* _TASK INSTRUCTIONS_:
Search the lines of the records for the word "under", and copy every line that has it.

* _MATERIAL PROVIDED_:
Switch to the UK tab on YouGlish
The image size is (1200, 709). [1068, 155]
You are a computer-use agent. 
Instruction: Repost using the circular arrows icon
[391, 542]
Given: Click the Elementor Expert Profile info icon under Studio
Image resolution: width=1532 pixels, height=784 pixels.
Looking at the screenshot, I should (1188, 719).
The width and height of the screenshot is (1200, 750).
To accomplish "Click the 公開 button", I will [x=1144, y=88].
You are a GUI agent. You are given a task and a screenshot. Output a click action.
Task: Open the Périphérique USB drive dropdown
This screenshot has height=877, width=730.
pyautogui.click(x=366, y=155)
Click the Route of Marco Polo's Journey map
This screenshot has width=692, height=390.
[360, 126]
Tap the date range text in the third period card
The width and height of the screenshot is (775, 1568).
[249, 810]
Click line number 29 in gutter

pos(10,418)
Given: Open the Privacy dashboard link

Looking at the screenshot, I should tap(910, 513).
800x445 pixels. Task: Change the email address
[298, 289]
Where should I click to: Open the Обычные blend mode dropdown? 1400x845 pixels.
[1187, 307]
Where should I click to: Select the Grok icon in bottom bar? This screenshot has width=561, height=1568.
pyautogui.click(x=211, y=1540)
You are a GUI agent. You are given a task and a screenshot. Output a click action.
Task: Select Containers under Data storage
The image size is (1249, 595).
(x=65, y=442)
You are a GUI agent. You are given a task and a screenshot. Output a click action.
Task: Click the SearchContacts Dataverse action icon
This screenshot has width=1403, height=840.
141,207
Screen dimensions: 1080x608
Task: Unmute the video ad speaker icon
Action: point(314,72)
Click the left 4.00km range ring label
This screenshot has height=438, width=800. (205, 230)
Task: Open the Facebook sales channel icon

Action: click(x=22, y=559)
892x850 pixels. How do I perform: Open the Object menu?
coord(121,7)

* _ANSWER SECTION_:
Given: Click the Elementor Expert Profile info icon under Studio
Task: Select Containers under Data storage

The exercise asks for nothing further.